• Problem requirements
Set out exactly every line of the entries below, starting at the line that holds "Viewport: 1262px width, 359px height." and stopping after the line that holds "Task: Click the dropdown".
● ● ● ●
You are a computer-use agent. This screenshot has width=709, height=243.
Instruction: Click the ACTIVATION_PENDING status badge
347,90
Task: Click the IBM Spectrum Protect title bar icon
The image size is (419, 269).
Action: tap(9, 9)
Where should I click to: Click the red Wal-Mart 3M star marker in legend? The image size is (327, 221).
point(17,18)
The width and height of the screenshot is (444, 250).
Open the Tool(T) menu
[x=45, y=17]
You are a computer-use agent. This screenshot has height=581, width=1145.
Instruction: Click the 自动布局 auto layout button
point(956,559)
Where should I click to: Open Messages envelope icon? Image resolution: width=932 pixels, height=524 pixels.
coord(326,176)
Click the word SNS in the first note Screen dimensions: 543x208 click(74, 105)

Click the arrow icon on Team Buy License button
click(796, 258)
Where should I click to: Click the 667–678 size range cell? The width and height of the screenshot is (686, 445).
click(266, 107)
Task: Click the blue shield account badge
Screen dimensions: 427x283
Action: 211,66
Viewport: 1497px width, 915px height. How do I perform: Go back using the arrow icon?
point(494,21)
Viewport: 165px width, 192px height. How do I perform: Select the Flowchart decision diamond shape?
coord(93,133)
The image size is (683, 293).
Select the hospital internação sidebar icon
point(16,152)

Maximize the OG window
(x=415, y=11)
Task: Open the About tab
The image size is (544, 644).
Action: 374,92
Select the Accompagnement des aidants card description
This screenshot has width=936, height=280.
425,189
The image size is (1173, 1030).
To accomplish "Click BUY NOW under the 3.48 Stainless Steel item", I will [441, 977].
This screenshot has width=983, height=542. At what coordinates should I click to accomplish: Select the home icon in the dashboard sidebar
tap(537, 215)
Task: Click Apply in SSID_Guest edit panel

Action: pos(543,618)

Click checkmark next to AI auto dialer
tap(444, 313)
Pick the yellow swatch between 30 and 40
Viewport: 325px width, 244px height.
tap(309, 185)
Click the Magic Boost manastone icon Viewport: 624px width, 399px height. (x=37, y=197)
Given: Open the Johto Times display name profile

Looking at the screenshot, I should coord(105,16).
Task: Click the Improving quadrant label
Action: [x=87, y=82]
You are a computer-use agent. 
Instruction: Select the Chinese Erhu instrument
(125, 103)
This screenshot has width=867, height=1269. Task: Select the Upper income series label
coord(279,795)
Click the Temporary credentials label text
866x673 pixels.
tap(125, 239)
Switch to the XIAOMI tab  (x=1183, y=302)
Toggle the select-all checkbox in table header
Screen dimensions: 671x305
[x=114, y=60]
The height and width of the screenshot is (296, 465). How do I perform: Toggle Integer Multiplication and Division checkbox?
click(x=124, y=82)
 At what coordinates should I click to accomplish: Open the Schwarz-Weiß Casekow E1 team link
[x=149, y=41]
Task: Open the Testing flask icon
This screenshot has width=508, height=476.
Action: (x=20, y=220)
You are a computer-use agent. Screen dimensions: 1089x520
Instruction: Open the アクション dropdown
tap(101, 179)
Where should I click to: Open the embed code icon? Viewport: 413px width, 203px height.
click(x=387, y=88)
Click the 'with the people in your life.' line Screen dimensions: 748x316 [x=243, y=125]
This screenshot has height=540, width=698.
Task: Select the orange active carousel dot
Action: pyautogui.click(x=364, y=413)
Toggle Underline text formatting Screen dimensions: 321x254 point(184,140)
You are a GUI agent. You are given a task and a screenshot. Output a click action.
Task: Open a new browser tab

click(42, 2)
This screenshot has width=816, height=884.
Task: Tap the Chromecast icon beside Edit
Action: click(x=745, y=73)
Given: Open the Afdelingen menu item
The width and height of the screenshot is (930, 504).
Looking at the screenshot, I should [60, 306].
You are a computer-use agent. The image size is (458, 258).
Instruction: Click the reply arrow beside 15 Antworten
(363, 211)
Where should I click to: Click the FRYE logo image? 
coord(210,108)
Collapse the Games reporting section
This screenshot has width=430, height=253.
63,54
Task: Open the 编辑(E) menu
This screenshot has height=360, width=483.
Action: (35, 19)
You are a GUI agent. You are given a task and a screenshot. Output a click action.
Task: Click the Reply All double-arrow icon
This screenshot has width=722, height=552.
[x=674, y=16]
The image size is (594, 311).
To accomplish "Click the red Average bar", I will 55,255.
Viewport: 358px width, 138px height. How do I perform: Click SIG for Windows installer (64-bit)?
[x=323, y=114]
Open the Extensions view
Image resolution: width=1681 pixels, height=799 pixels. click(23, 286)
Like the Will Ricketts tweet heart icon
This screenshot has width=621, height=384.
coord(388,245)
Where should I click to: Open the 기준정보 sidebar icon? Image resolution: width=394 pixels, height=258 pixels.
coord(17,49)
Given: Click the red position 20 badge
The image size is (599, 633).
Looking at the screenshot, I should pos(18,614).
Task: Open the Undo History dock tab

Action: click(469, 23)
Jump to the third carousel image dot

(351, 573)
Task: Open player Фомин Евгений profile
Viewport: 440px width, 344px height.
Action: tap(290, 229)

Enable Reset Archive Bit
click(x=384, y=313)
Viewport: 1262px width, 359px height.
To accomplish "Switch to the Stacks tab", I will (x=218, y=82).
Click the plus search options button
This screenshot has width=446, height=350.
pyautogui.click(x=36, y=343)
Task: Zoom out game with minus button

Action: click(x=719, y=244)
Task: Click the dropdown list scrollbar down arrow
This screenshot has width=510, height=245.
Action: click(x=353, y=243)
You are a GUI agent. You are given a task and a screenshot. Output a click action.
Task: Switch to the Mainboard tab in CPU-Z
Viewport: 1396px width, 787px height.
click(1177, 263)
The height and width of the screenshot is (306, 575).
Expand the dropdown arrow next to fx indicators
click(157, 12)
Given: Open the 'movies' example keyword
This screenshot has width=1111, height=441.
● ● ● ●
• Written response
Viewport: 1262px width, 359px height.
To accomplish "Switch to the Stacks tab", I will (x=218, y=82).
Click the plus search options button
This screenshot has width=446, height=350.
pyautogui.click(x=36, y=343)
Task: Zoom out game with minus button

Action: click(x=719, y=244)
Task: Click the dropdown list scrollbar down arrow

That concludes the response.